Fatally, Ginji looked cute in everything.
"That looks really cute on you, Gin-chan," said Natsumi. "And it's so soft!" Ginji touched the knit with uncertain, lingering fingers, and hugged himself experimentally.
The jumper was white and the yarn appeared to involve cashmere in some capacity. It looked like it would stain if breathed on and fall apart if allowed to touch hot water. And it cost an arm and a leg; Ban didn't have to check the tag to know.
"Yeah, okay," he said. Natsumi beamed and bought three, one for Rena and one for Himiko. Ban made sure those didn't go on his tab.
That evening he got Ginji out of it, but slowly, with stops along the way. All the new clothes still smelt of department store, and a little bit of Natsumi; it was like opening gift wrap the civilized way, how his granny had taught him his manners. When they kissed he put his hands on Ginji's ass and slipped his thumbs into the back pockets of Ginji's jeans for leverage. The denim was stiff, but warm from contact with Ginji's skin.

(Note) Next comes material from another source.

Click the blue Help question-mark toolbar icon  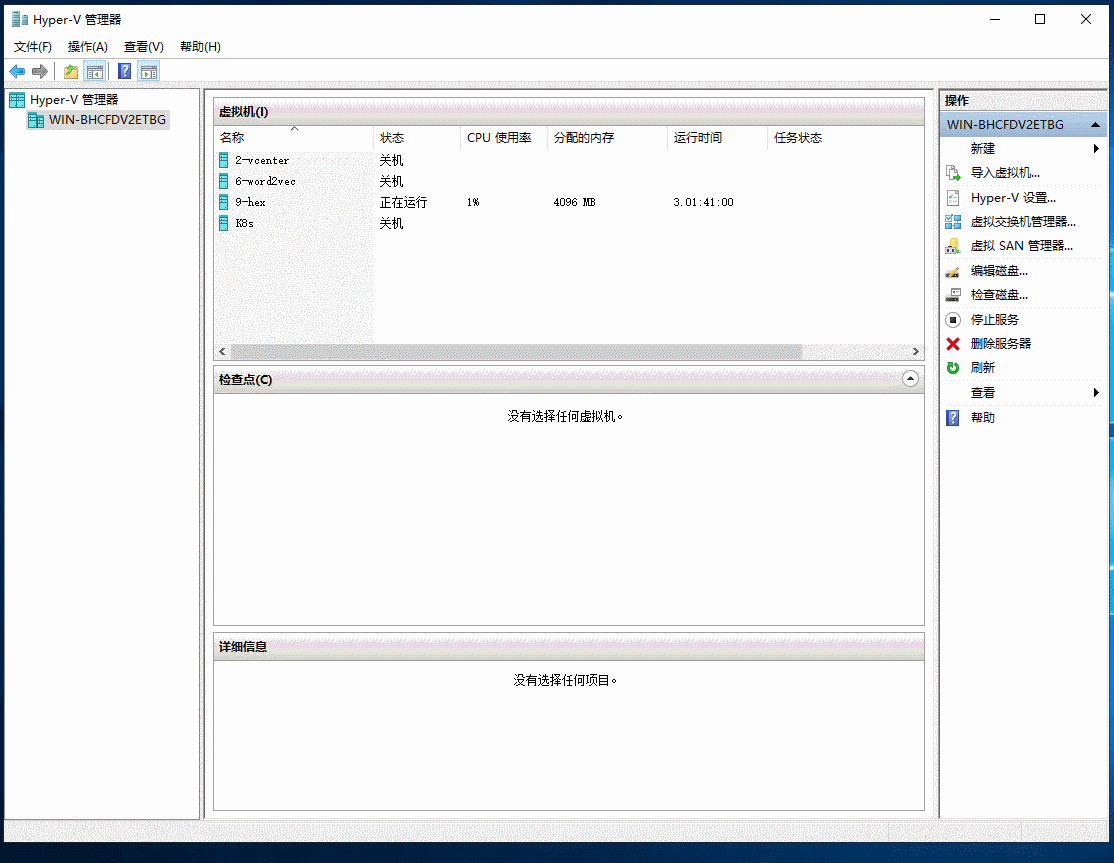coord(123,70)
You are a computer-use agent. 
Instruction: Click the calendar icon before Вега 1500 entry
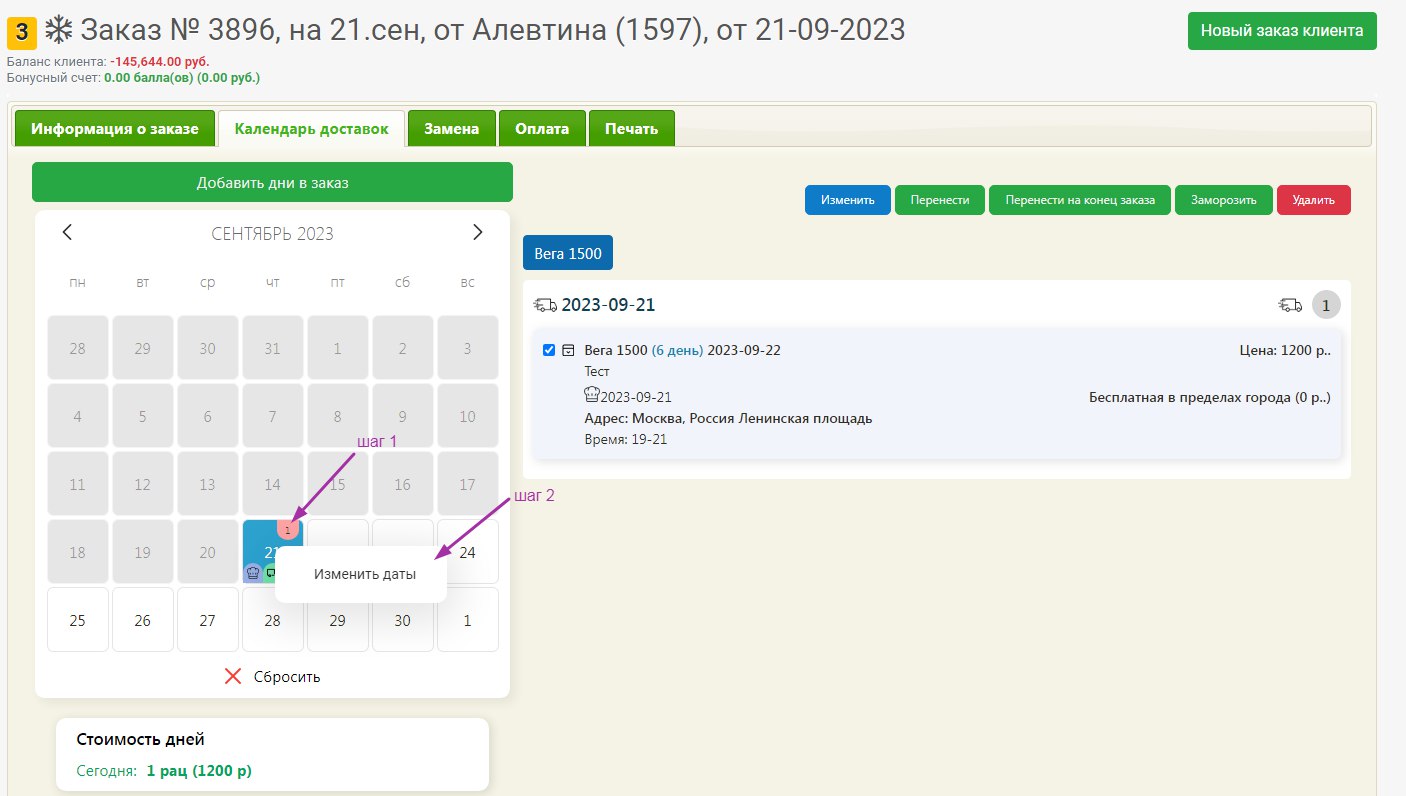point(568,350)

They still had no chairs. The futon was wrong for what he wanted to do, the stools were too low, and standing was a pain. They ended with Ginji sitting on the windowsill while Ban worked aforementioned jeans down around his knees, then altogether off in a fit of insouciance. The venetians were closed but Ginji was restless, shifting and making them clatter with his elbows.
"Someone's going to see," he said.
"Let them," said Ban, not meaning it. He didn't think anyone could see anything. On second thought he got up and went to turn off the light. When he came back and sank to his knees Ginji sighed and bowed his head, so that his breath was a warm tickle against Ban's exposed nape.
"Are you cold?" Ban asked. He bit the inside of Ginji's thigh, very gently, for the form. Ginji shook his head and murmured no, but when Ban went down on him he curved in on himself even more, as if to segregate the two of them from the open air. He didn't move to touch Ban or to hurry him; he kept his hands on the windowsill and dug his nails into the painted wooden molding. Tiny scratching noises, Ginji's soft, strained breathing above him. Ban listened lazily, closing his eyes and remembering the first time they did this, or something like it. He never thought about it normally, because there were no words to define the heart of the matter -- none until they were well out of the Infinite City, and Ginji had followed him, even though Ban had not asked. Only sometimes the taste of Ginji's skin brought it back; and the way Ginji's pleasure-response could still parse in Ban's mind as pain, if he wasn't well aware of what he was doing. At that earlier point neither of them had been particularly sensitive to the demarcation.
In memory it was this: shattered rubble, a white noon hammering down. Sweat collecting at the base of Raitei's throat and the slick drag of his limbs against Ban's, fingers knotting in Ban's flesh. The heat of him inside and out, less contained than lightning, more merciless than the sun.
After he'd made Ginji come he kissed his way up, pushing impractically sensuous cashmere aside to reveal the gist of the matter. Ginji laughed and tugged at Ban's turtleneck until it went over his head. They tumbled into the futon and Ban pulled the cover over their heads. It really was cold now, and they had no space heater -- no money to buy one, needless to say. Tokyo was a bitch like that.
"Ban-chan," Ginji said into the crook of his arm, "it'll be December soon. Your birthday's coming up." Ban's hands paused for a second before moving again, and Ginji arched into the touch, exhaling, a little sleepy now.
But Ban wasn't the wishing type.
"Tomorrow," he said, "let's talk about it tomorrow."